-- STATED EXERCISE A --
Answer these questions about the passage on money, using only what it states.
(i) What two jobs did the writer work while in seminary?
(ii) What did the writer buy in England?
(iii) Where did the writer's mother grow up?
-- STATED EXERCISE B --
In the passage on money, write out everything from "That state of" down to "trying to survive.", word for word.

-- PASSAGE PROVIDED --
<<<<
When I was in seminary, I didn’t have a lot of money. I paid for school from paycheck to paycheck. I stocked groceries and worked on a college paint crew. I lived in an eight-by-forty-foot trailer that had been burned out and repaired; and it sat in a trailer park less than 50 feet from a railroad track.
Meals consisted mostly of starches of one kind or another. A pork chop for my birthday was a big event. But I had so little experience with cooking any kind of meat that I burned it to a crisp. I ate it anyway. And every car problem that I couldn’t fix on my own felt like a life and death crisis.
That state of affairs remained the same to one degree or another for about 12 years. I lived in other kinds of strange places. I ate other kinds of strange food. The five-gallon bucket of “unprocessed” peanut butter that I bought in England left a particularly vivid impression.
But money was a constant problem. As a result, it took years for me to think about money without seeing life through a lens of scarcity and a “worst-case” scenario in mind.
All of us have a history with money. Some of us have struggled to make ends meet. Some of us have had it far worse. My mother grew up in a log cabin with a dirt floor in rural Indiana, which is why I don’t talk much publicly about the financial struggles that accompanied those twelve years for that reason. After all, I was going to graduate school. She was simply trying to survive.
If you haven’t had one of those experiences, you should just thank your lucky stars. There isn’t anything noble or kind about being poor. It’s just hard. But that doesn’t mean that you don’t have a history with money, as well. Everyone does. You do. I do.
The reason, I am convinced, is because money is never just about money. It is about a life history. It reflects what we value. It reflects the state of our soul. We can be generous and giving. We can control it. Or it can haunt us. We can lapse into measuring our accomplishments with it. It can divide us and tempt us to make judgments about one another. And – with or without it – if we are not careful, money can become our God.
Put another way, money is a “minted spirituality.”[1] What I mean is this: Money is so unavoidable and such a pervasive factor in our lives, that we cannot avoid giving expression to what we value most by the way in which we pursue it and use it.
For that reason, we face an inescapable choice: We can either recognize that money reflects our spiritual values and let those values shape our use of it. Or we can choose to become money’s slaves. In which case, our use of it will be shaped by random and unexamined spiritual values that are, in fact, our real gods. That is what Jesus meant when he said you cannot serve God and Mammon, and that is why the decisions we make about money are spiritual decisions. Plainly, Jesus is saying, there is only one choice for people who call themselves Christians.
The question, then, is “How do we achieve some measure spiritual perspective on how we think about and spend the money that we have?” There are any number of passages in both the Old and New Testaments that we might look at in this connection, but perhaps the best and most direct is found in 2 Corinthians, chapter 8.
>>>>
-- INFORMATION PROVIDED --
<<<<
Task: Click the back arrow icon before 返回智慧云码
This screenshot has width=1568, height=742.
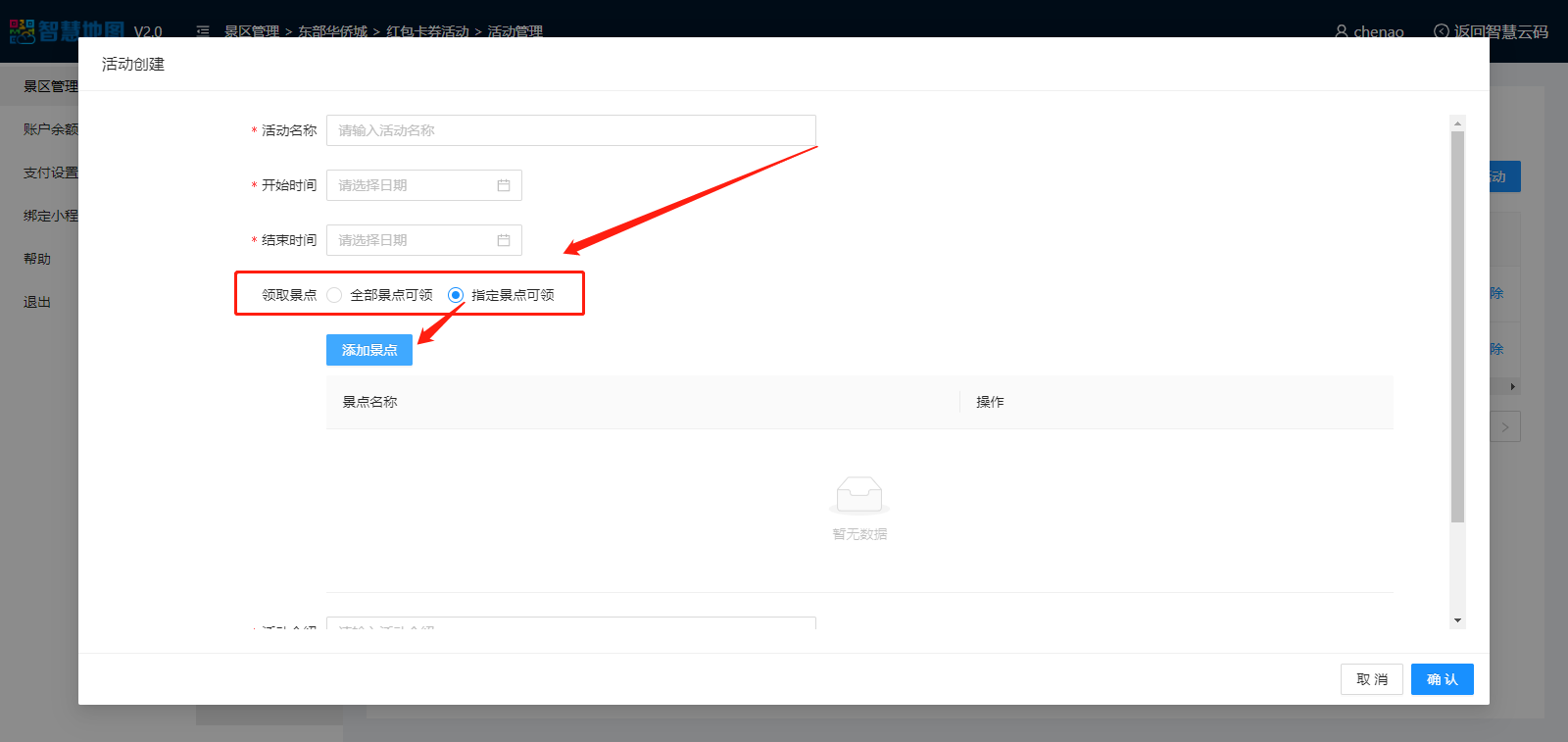Action: click(1441, 31)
>>>>
-- ANSWER A --
(i) Stocking groceries and working on a college paint crew.
(ii) A five-gallon bucket of "unprocessed" peanut butter.
(iii) In a log cabin with a dirt floor in rural Indiana.

-- ANSWER B --
That state of affairs remained the same to one degree or another for about 12 years. I lived in other kinds of strange places. I ate other kinds of strange food. The five-gallon bucket of “unprocessed” peanut butter that I bought in England left a particularly vivid impression.
But money was a constant problem. As a result, it took years for me to think about money without seeing life through a lens of scarcity and a “worst-case” scenario in mind.
All of us have a history with money. Some of us have struggled to make ends meet. Some of us have had it far worse. My mother grew up in a log cabin with a dirt floor in rural Indiana, which is why I don’t talk much publicly about the financial struggles that accompanied those twelve years for that reason. After all, I was going to graduate school. She was simply trying to survive.